The sums $f(k) = \sum_{n=1}^{\infty} \frac{1}{(n!)^k}$ (for positive integer $k$) came up, and I noticed that $f(1) = e-1$ was transcendental and $f(2) = I_0(2)-1$ (modified Bessel function) was probably transcendental since $J_0(1)$ (Bessel function) is transcendental.

So, I made the conjecture that $all$ the $f(k)$ are transcendental, and I am here presenting it as a question.

The only progress I have made is to show that all the $f(k)$ are irrational.

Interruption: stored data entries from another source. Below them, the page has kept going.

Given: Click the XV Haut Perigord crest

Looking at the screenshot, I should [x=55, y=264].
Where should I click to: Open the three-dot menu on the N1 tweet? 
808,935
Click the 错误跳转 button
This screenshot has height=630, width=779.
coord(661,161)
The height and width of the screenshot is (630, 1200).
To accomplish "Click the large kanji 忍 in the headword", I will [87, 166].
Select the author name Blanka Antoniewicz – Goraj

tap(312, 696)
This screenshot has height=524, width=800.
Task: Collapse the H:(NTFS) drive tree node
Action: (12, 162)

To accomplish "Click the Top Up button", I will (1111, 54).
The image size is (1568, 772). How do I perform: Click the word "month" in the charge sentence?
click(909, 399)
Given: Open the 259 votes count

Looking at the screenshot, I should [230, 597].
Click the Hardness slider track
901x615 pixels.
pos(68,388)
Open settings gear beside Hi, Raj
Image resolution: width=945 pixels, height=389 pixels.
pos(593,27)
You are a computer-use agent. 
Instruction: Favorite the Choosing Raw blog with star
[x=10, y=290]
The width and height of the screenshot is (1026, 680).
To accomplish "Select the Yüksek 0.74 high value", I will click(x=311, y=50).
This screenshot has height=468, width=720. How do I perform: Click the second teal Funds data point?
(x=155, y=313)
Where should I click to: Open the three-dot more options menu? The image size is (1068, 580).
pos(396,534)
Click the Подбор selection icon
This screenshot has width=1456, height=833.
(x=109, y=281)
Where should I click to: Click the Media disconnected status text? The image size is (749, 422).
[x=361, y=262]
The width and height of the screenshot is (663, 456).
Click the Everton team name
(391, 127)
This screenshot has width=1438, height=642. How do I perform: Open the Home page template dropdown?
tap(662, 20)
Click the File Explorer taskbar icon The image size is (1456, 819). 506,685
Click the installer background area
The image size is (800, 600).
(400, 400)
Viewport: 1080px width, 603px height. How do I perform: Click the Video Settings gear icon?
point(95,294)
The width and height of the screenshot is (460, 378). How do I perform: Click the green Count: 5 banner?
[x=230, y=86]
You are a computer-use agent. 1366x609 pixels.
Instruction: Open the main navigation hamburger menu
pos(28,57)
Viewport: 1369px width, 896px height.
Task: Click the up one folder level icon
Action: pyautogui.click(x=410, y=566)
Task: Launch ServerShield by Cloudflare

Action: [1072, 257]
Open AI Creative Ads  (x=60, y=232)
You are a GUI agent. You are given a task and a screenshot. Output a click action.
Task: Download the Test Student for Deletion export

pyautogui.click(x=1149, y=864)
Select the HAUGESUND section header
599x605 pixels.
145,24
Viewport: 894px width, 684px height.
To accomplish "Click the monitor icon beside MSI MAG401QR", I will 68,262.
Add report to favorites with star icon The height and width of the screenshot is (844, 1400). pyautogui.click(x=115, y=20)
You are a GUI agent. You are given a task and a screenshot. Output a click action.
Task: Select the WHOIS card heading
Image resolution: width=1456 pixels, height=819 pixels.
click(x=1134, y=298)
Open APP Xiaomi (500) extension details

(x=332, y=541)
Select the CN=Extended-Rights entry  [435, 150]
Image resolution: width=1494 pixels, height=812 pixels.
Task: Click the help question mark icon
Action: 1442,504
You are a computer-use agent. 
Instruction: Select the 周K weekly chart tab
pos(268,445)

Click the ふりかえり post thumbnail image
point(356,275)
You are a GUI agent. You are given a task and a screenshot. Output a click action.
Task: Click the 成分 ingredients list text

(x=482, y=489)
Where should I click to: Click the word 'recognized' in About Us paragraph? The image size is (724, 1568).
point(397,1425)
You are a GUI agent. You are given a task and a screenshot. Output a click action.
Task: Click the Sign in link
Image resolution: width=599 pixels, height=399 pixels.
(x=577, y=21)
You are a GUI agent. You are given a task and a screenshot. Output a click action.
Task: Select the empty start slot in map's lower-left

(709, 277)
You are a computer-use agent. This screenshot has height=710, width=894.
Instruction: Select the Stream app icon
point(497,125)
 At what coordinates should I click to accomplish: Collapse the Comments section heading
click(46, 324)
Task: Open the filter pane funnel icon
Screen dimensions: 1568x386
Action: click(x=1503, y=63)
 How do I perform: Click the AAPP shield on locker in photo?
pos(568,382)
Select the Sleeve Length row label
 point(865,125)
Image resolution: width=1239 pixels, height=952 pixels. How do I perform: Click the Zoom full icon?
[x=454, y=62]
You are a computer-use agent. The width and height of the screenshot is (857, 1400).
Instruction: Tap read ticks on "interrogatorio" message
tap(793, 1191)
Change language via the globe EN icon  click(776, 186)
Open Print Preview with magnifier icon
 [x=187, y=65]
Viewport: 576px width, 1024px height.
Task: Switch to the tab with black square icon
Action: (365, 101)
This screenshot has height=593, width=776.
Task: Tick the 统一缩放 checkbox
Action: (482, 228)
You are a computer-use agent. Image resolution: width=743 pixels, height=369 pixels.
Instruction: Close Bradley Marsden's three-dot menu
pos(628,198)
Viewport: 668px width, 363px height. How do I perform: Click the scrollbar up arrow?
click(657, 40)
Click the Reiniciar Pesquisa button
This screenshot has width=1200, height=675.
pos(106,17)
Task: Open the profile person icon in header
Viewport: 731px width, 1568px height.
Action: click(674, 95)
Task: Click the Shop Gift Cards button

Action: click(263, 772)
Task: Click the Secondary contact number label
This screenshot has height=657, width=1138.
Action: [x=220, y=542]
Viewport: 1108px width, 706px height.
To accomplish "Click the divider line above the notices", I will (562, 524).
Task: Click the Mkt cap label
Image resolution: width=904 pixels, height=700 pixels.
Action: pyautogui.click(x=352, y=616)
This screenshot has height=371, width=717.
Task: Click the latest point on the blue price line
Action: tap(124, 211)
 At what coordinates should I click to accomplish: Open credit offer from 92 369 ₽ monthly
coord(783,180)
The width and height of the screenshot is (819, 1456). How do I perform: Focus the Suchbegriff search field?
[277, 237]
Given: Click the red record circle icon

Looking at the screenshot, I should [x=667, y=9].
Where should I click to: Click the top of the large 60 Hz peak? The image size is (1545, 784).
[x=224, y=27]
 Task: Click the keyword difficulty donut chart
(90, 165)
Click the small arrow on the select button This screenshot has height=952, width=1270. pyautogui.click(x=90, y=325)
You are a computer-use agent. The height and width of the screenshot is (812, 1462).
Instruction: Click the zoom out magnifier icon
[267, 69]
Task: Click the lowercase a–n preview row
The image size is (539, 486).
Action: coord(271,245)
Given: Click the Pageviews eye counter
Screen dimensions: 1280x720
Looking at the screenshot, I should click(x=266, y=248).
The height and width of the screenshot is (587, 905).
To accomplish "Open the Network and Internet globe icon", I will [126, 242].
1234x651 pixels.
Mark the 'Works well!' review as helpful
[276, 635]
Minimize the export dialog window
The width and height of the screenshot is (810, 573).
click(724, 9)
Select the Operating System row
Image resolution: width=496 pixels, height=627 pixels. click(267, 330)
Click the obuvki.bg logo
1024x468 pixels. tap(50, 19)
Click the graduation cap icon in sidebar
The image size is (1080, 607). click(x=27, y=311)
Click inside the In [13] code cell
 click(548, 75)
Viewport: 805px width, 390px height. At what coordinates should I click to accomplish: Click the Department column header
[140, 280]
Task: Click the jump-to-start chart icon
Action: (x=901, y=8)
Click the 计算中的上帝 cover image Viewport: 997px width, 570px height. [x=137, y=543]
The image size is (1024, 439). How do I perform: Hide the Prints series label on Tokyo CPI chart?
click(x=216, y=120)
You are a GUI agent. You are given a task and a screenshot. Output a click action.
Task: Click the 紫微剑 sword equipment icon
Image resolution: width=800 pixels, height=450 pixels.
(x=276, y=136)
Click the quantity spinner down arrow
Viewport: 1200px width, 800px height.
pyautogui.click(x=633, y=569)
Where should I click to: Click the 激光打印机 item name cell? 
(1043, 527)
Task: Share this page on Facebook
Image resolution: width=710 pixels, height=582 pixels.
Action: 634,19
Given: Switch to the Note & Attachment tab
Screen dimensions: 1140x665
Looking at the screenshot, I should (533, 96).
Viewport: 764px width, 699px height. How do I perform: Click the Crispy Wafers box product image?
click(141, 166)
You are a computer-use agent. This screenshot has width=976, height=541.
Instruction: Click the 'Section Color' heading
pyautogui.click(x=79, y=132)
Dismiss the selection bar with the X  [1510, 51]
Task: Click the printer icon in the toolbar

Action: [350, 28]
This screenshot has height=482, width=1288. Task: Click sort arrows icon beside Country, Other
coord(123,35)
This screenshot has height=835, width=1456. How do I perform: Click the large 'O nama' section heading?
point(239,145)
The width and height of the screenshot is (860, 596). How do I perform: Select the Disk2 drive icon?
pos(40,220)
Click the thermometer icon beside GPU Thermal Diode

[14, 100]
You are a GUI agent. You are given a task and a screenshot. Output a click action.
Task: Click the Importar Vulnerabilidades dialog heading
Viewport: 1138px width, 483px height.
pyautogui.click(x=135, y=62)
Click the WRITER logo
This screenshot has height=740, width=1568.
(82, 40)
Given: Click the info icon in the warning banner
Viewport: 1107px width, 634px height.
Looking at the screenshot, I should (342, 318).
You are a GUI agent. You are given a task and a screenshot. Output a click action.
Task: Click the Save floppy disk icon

This follows the standard proof that $e$ is irrational: if $f(k) = \frac{a}{b} =\sum_{n=1}^{\infty} \frac{1}{(n!)^k}$, multiplying by $(b!)^k$ gives $a (b!)^{k-1}(b-1)! =\sum_{n=1}^{b} \frac{(b!)^k}{(n!)^k} +\sum_{n=b+1}^{\infty} \frac{(b!)^k}{(n!)^k} $ and the left side is an integer and the right side is an integer plus a proper fraction (easily proved).

I have not been able to prove anything more, but it somehow seems to me that it should be possible to prove that $f(k)$ is not the root of a polynomial of degree $\le k$.

Answer 1

Write $$f(x) = \sum_{n=0}^{\infty}f_n \frac{x^n}{n!}$$ for the formal divided power series with coefficients in $\mathbb{Q}$ as well as the holomorphic function near $0$ it defines (if it defines one). We say that $f$ is

• holonomic if there exist nonzero polynomials $p_0(x),p_1(x),\ldots,p_M(x)$ with coefficients in $\mathbb{Q}$ such that $$\sum_{m=0}^Mp_m(x)f^{(m)}(x)=0\text{,}$$ and
• a Siegel $E$-function if $\lvert f_n \rvert$ and the lcm of the denominators of the first $n$ terms of $f_0,f_1,\ldots$ are $O(c^n)$ for some $c$.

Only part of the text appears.